At the same time, we asked volunteers to identify additional evidence of characteristics on a given fragment:
- Evidence of Binding indicates this fragment was likely part of a book.
- Justified Margins indicate this may be a literary fragment, as documentary fragments tend to have more irregularity to their margins.
- Top Corner Page Wear indicates the fragment may have been turned while reading.
These characteristics help us discern whether a fragment was used for everyday purposes or religious purposes. Not all of these features were available as options at every stage of the project. Volunteers also had the option to select “None”. Volunteers could identify the visual characteristics on either side of the subject.
How many subjects were identified as having evidence of these visual characteristics?
9,108 subjects (22%) were classified as having evidence of diagonal and/or perpendicular text in the margin, which means at least one volunteer identified it as such. 187 of these subjects were eventually sorted into the Arabic transcription workflows, and 8,792 were eventually sorted into the Hebrew transcription workflows.
416 subjects (1%) were classified as having evidence of seals, which means at least one volunteer identified it as such.

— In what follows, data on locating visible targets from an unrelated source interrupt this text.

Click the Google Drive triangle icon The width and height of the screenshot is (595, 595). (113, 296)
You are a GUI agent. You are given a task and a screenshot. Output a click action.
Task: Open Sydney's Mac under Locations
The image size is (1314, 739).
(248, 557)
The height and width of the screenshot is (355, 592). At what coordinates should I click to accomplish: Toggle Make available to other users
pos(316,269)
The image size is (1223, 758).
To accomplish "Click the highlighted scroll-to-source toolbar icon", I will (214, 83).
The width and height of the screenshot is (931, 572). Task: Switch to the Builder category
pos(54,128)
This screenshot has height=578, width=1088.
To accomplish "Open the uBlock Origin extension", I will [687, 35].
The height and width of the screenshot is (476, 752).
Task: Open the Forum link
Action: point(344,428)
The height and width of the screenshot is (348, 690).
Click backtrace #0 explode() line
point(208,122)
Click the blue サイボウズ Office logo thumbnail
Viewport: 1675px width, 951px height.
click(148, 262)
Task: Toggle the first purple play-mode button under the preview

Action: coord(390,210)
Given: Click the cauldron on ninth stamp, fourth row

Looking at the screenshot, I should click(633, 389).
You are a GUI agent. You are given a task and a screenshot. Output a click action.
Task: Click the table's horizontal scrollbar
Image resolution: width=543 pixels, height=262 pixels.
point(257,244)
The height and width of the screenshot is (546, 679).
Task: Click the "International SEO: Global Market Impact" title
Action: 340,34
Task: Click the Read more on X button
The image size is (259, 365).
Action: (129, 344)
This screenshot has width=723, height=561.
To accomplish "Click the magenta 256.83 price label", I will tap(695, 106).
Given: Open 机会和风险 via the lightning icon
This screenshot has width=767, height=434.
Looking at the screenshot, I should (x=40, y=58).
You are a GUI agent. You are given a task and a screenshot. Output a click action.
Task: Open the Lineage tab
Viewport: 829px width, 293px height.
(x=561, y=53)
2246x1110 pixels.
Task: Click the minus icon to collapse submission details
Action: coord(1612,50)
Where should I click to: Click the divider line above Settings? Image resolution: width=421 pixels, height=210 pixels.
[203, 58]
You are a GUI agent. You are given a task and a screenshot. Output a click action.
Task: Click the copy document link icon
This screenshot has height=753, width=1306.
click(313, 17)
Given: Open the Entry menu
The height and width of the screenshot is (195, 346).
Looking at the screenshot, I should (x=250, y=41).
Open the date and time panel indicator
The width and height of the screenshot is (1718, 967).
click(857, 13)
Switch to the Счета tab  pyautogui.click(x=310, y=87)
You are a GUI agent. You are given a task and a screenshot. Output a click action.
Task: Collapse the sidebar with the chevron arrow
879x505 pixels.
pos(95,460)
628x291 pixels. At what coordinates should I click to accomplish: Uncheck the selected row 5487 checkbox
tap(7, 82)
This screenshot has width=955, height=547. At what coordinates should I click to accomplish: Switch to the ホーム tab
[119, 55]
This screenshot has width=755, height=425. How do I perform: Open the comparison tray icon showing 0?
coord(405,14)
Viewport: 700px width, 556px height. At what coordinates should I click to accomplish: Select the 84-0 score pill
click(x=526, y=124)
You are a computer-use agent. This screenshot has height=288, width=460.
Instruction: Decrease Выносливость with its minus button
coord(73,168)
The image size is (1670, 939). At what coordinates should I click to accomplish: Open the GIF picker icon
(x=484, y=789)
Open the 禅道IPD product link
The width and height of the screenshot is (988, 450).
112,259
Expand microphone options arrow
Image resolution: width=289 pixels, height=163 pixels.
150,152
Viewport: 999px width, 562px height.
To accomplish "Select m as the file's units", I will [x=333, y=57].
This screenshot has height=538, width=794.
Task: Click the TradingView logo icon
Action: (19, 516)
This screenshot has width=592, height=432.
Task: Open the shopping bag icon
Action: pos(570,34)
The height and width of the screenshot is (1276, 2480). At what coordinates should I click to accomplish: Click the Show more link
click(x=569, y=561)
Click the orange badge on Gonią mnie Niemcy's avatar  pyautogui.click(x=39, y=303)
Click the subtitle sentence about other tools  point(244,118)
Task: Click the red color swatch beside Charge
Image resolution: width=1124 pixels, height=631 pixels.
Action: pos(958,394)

These subjects, combined with the #seals tag on the Talk boards, may seem like a small number, but it is incredibly important for identifying official state documents written in Arabic.
3,734 subjects (9%) were classified as having evidence of horizontal line above word, which means at least one volunteer identified it as such.
11,978 subjects (29.8%) were classified as having evidence of a colon in the text, which means at least one volunteer identified it as such.
4,398 subjects (10.9%) were classified as having evidence of a dot, vowel, or diacritic, which means at least one volunteer identified it as such.
How many subjects were identified as having evidence of the additional characteristics?
6,457 subjects (16%) were classified as having evidence of justified margins by at least one volunteer. 225 of these subjects were eventually sorted into the Arabic transcription workflows, and 6,163 were eventually sorted into the Hebrew transcription workflows.
5,958 (14.8%) subjects were classified as having evidence of binding by at least one volunteer. 308 of these subjects were eventually sorted into the Arabic transcription workflows, and 5,593 were eventually sorted into the Hebrew transcription workflows.
3,707 subjects (9%) were classified as having evidence of top corner page wear by at least one volunteer. 170 of these subjects were eventually sorted into the Arabic transcription workflows, and 3,503 were eventually sorted into the Hebrew transcription workflows.
Did volunteers identify visual characteristics correctly?
As noted in previous posts, this doesn’t mean that the subjects definitively have these visual characteristics — it just means that based on the set of instructions given, volunteers identified various visual characteristics of the fragment as such. In the above dataset, we considered a subject to have evidence of a visual characteristic if at least one volunteer marked it as such. As our content specialists review this list, we hope to improve upon the field guide for effective and accurate identification by volunteers.